The symptoms of this condition vary from patient to patient, the common symptoms may be:

  • Pain In the knee.
  • Pain even while sitting still.
  • Pain while moving.
  • Knee stiffness.
  • Swollen or puffy knees.
  • Cracking or grinding noise while moving the knee.
  • Feeling of buckling or giving out.
  • Sudden lock up, or feeling of getting stuck.

 

Pathology:

Osteoarthritis is the degradation of the cartilage and thickening of the synovium, the subchondral bone begins to remodel forming lytic lesions.

Diagnosis of Knee Osteoarthritis.

Physical examination:

The examiner does the physical examination and asks about the medical history. The physical examination includes the knee joint area, pain, tenderness, range of motion, joint stability, and the pattern of walking

 

X-rays:

X-ray creates detailed images of bones. In an X-ray, an arthritic joint may show changes in the bone like narrowing of the joint space, and the formation of osteophytes.

 

Magnetic resonance imaging (MRI):

Magnetic resonance imaging (MRI) is used to check damage to soft tissues.

 

Bone scan:

A bone scan helps to find and locate the condition of the bone and soft tissues of the knee.

Treatment of Knee Osteoarthritis.

Medications: Non-steroidal anti-inflammatory drugs (NSAIDs), painkillers, corticosteroids, viscosupplementation, etc.

Note: Medication should not be taken without the doctor's prescription.

 

Surgery:

Surgery is done in case the symptoms are not relieved by conservative treatment.

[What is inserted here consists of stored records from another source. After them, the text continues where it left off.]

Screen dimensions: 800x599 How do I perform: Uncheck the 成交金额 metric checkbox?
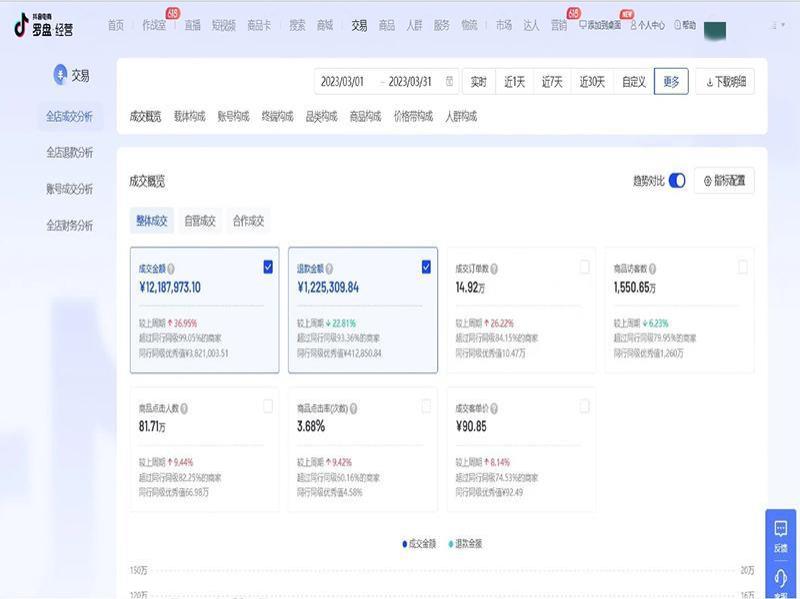point(268,266)
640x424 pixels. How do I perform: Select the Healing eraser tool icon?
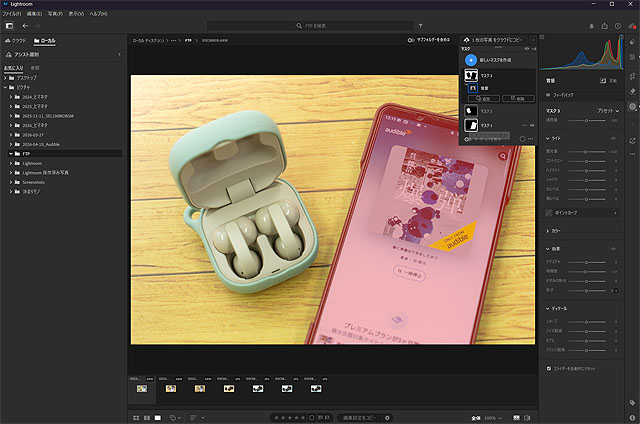click(632, 91)
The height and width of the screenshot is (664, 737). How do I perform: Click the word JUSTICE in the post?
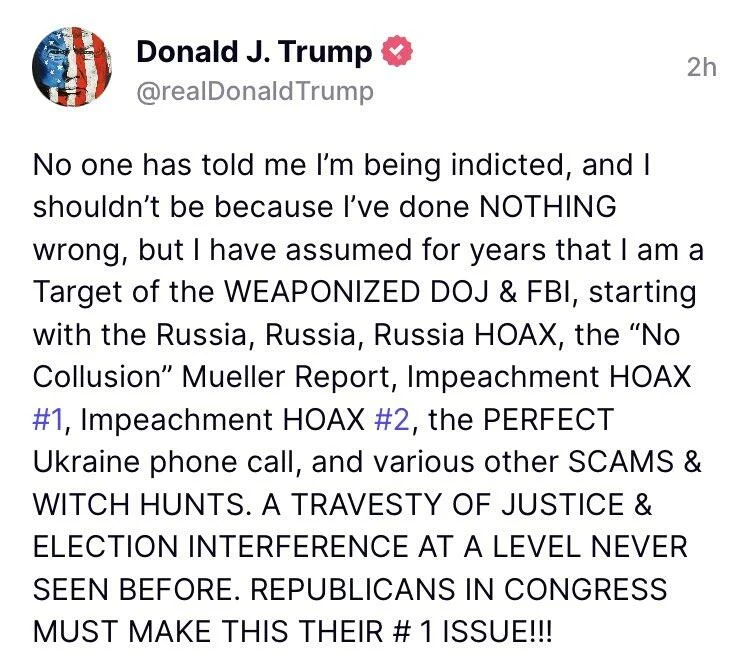[x=562, y=504]
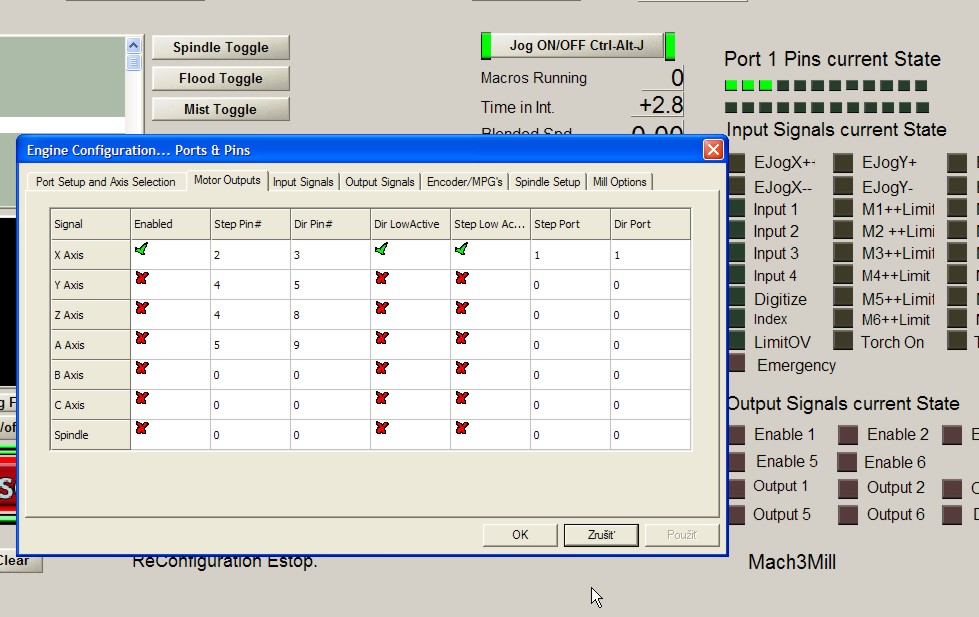The height and width of the screenshot is (617, 979).
Task: Toggle the Y Axis Enabled red cross
Action: [142, 279]
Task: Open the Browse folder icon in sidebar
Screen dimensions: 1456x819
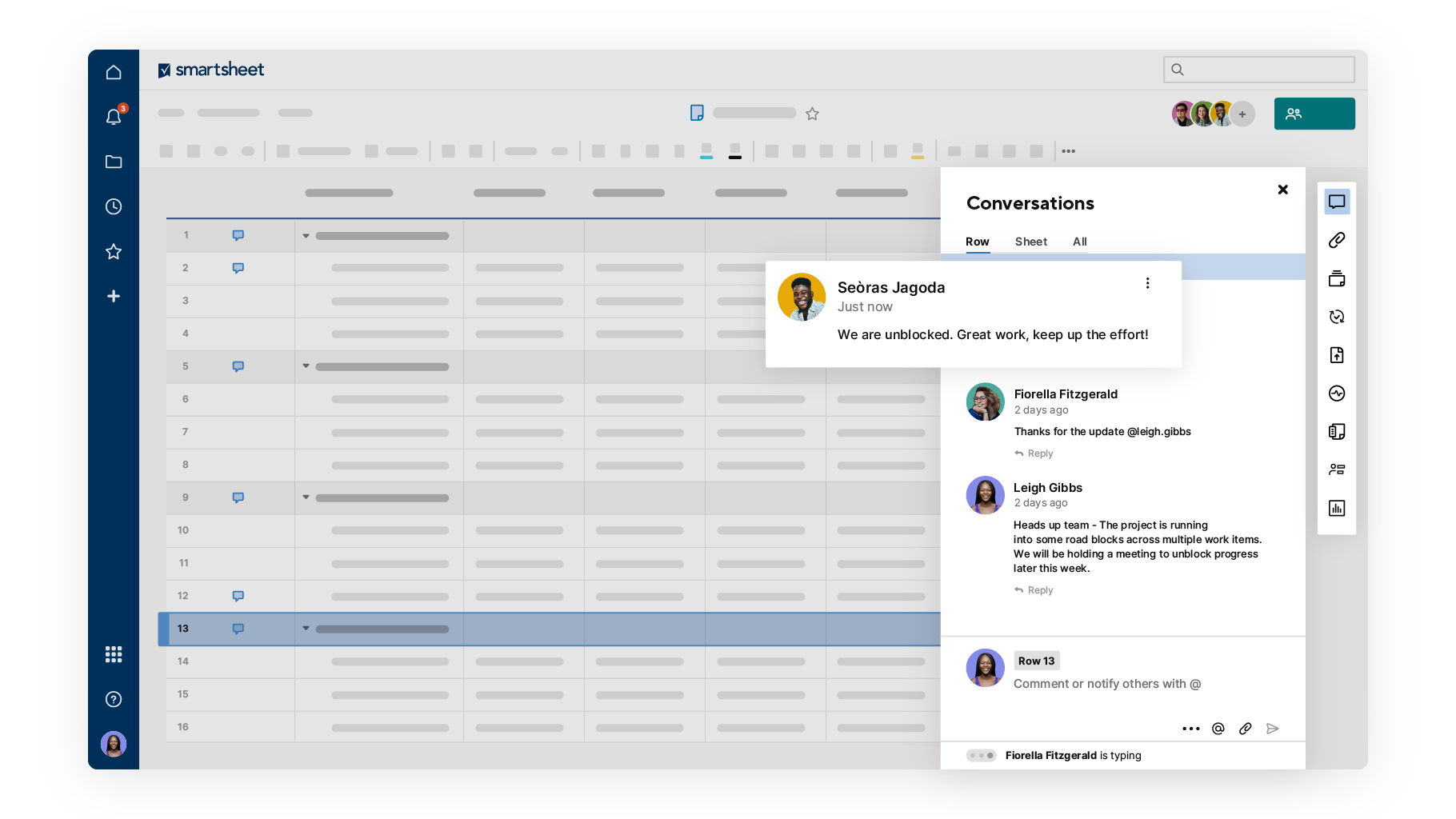Action: coord(114,162)
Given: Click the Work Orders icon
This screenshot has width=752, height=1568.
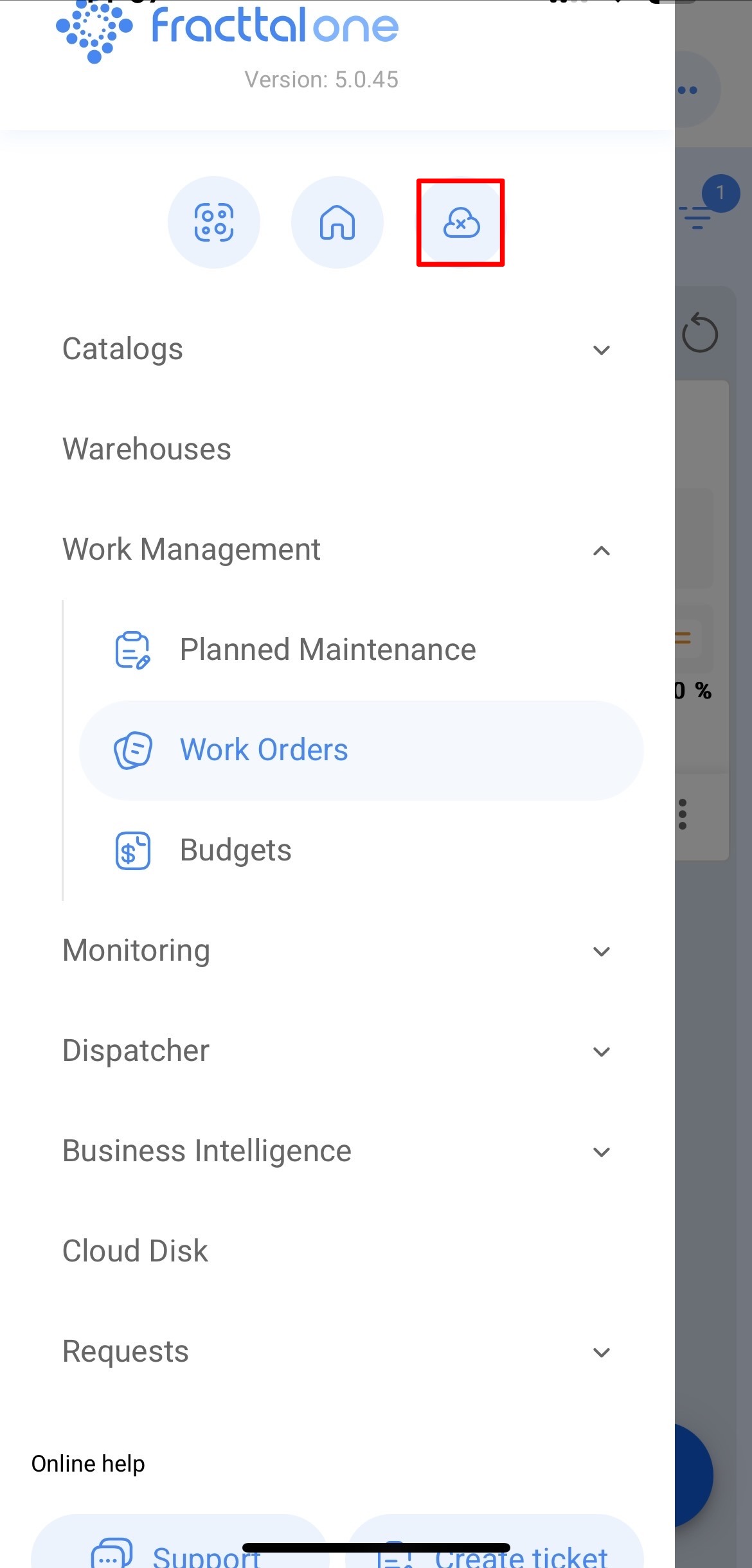Looking at the screenshot, I should click(x=133, y=750).
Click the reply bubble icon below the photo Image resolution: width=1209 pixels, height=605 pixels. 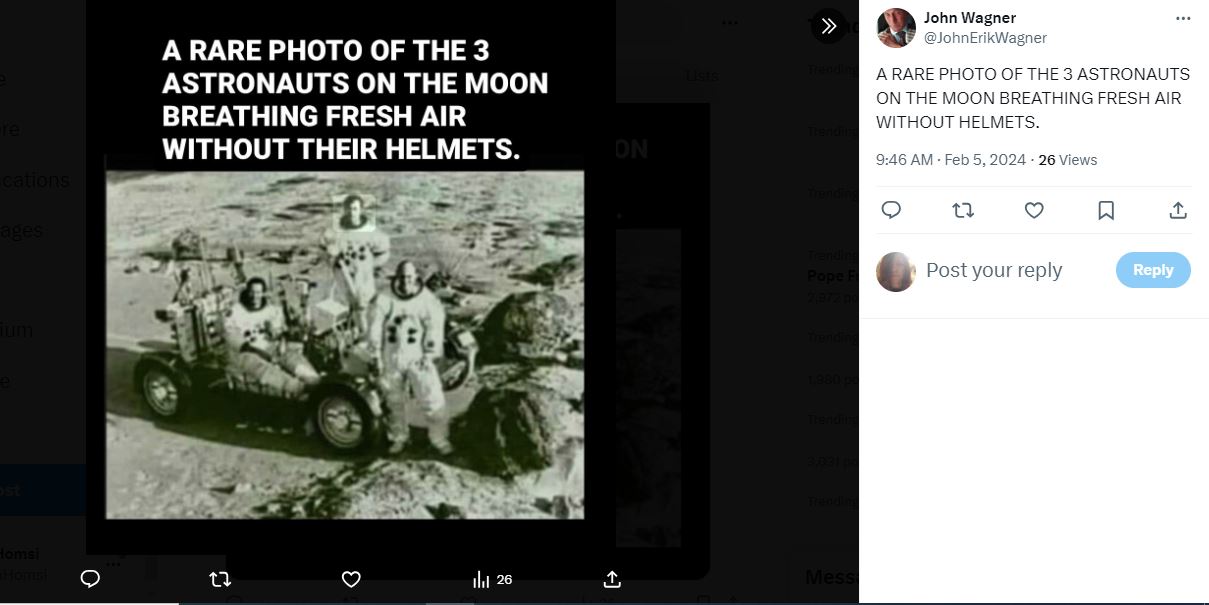[x=90, y=579]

Surgical treatments include:

  • Cartilage grafting.
  • Knee osteotomy.
  • Partial knee replacement.
  • Total knee replacement.

What is the Physiotherapy Treatment of Knee Osteoarthritis?

Cryotherapy:

Cryotherapy or cold therapy reduces knee pain, stiffness, and swelling.

 

Thermotherapy:

Thermotherapy or heat therapy improves blood flow, removes toxic substances, and decreases pain. It also improves flexibility and range of motion.

 

Knee brace:

A knee brace or adding shock-absorbing inserts in the shoes can reduce pressure on the knees.

 

Orthotics:

Using orthotics such as insoles or special footwear can also be helpful.

 

Ultrasound Therapy:

Therapeutic ultrasound helps to decrease inflammation and joint stiffness.

 

Transcutaneous electrical stimulation (TENS):

Transcutaneous electrical stimulations (TENS) send electric stimulations, through pads placed on the skin, to relieve pain.

 

Interferential current therapy (IFT):

Interferential current therapy (IFT), is another electrical modality used to decrease pain and increase mobility.

 

Hydrotherapy:

Hydrotherapy is given by immersing the body for 15 to 20 minutes in water which causes the weight-bearing muscles to relax, by alternatively doing simple flexion-extension exercises range of motion is increased.

 

Manual Therapy:

Manual therapy consists of several techniques like myofascial release, manipulation, and mobilization that increase the quality and range of movement of the knee.

 

Range of motion Exercises:

Range of motion exercises are started with PROM (passive range of motion) exercises of the knee and slowly progressed to active exercises.

 

Strengthening Exercises:

Strengthening exercises are taught to restore strength, endurance, and agility. These include the use of weight cuffs, resistance bands, and cardio exercise equipment such as treadmills or stationary bicycles.

 

Stretching Exercises:

Physiotherapists use stretching techniques to gently move the joint and stretch the soft tissue. Daily stretching increases the range of motion and mobility.

 

Aerobic Exercises:

Aerobic exercises like a stationary bike, speed walking, vigorous swimming, etc can also be done without stressing the knee joint.

Patient Education.

Though the effects of knee osteoarthritis can't be reversed. But treatment and self-care can help relieve the symptoms and slow the progress of the condition. The patient is advised to maintain a healthy weight, take plenty of rest, and add light strength training to the fitness routine. Jogging or running should be done on grass or soft surfaces.